BLOG POST

Feeling Sick Before Competing? Here’s What’s Really Going On

Feb 09, 2026

For some athletes and riders, competition nerves aren’t just butterflies or a bit of tension.

They’re physical.
Overwhelming.
Sometimes so intense they lead to nausea or feeling sick before even starting.

If that sounds familiar, let’s clear something up straight away:

Nothing is wrong with you.
And no, this isn’t a “you just need to toughen up” issue.

Feeling physically unwell before competing is far more common than people admit.

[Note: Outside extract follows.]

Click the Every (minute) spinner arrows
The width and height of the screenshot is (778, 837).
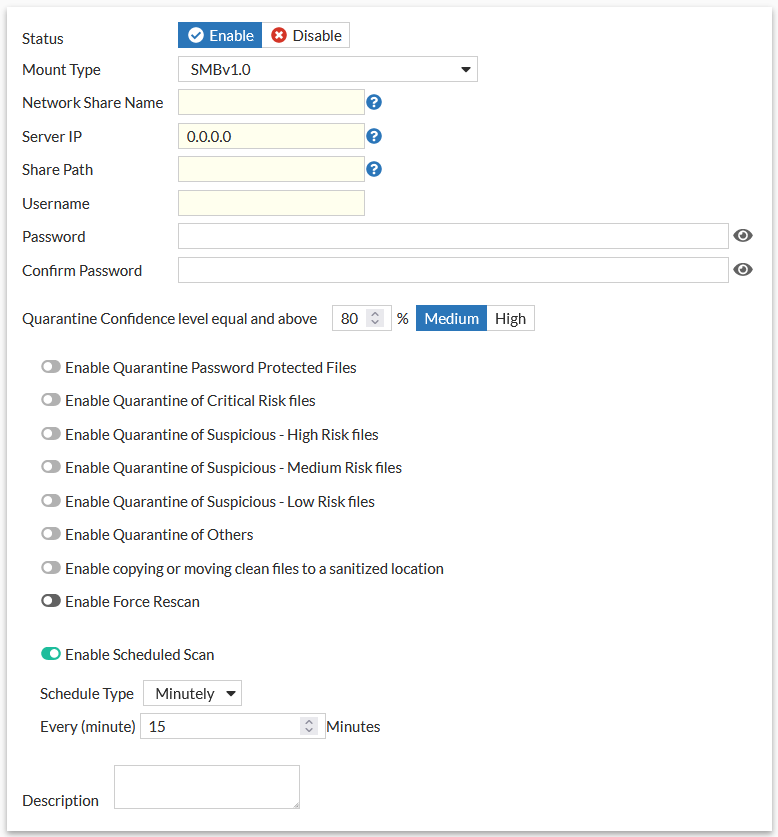pyautogui.click(x=309, y=727)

And more importantly, it’s understandable once you know what’s actually happening.

Why Competition Anxiety Becomes Physical

Your body doesn’t randomly betray you on competition day.

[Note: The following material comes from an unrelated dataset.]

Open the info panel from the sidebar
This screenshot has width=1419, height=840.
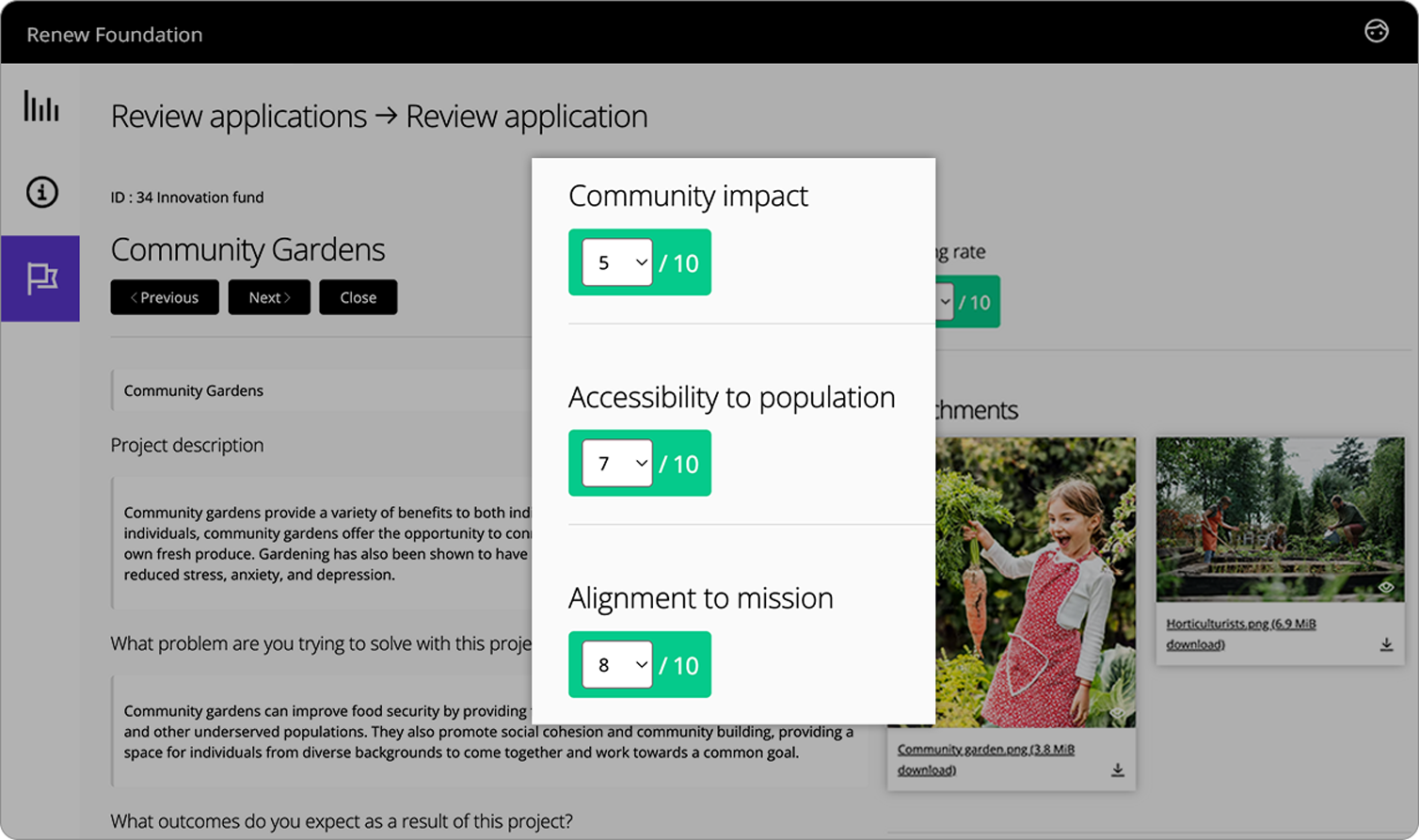[40, 193]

Every physical reaction has a chain behind it:

  • Every action is driven by a feeling

  • Every feeling is driven by a thought

Feeling sick isn’t the problem.
It’s the final output of what’s been running in your mind.

In other words, nausea is not the cause, it’s the consequence.

Long before your body reacts, your brain has already been busy:

  • Predicting outcomes

  • Filling in gaps

  • Running scenarios on autopilot

And when stakes feel high, your mind almost always defaults to worst-case endings.

The Hidden Story Behind Performance Nerves

Our brains are brilliant storytellers.

If you don’t consciously guide the story, your mind will happily finish it for you:

  • What if I fail?

  • What if I mess this up?

  • What if everyone sees I’m not good enough?

These thoughts often happen so fast you don’t even register them, but your body does.

That’s why trying to “calm down” rarely works.
You’re addressing the symptom, not the source.

The Weekly Hack: Slow the Nerves Down

Instead of fighting the nerves, try slowing them down.

Before anxiety peaks, pause and ask yourself:

  • What am I actually afraid of right now?

  • What story is my mind telling me?

  • Is this a fact, or is it a prediction?

This isn’t about positive thinking.
It’s about accurate thinking.

Fact vs Fiction: The Shift That Changes Everything

Most performance anxiety lives in imagined futures.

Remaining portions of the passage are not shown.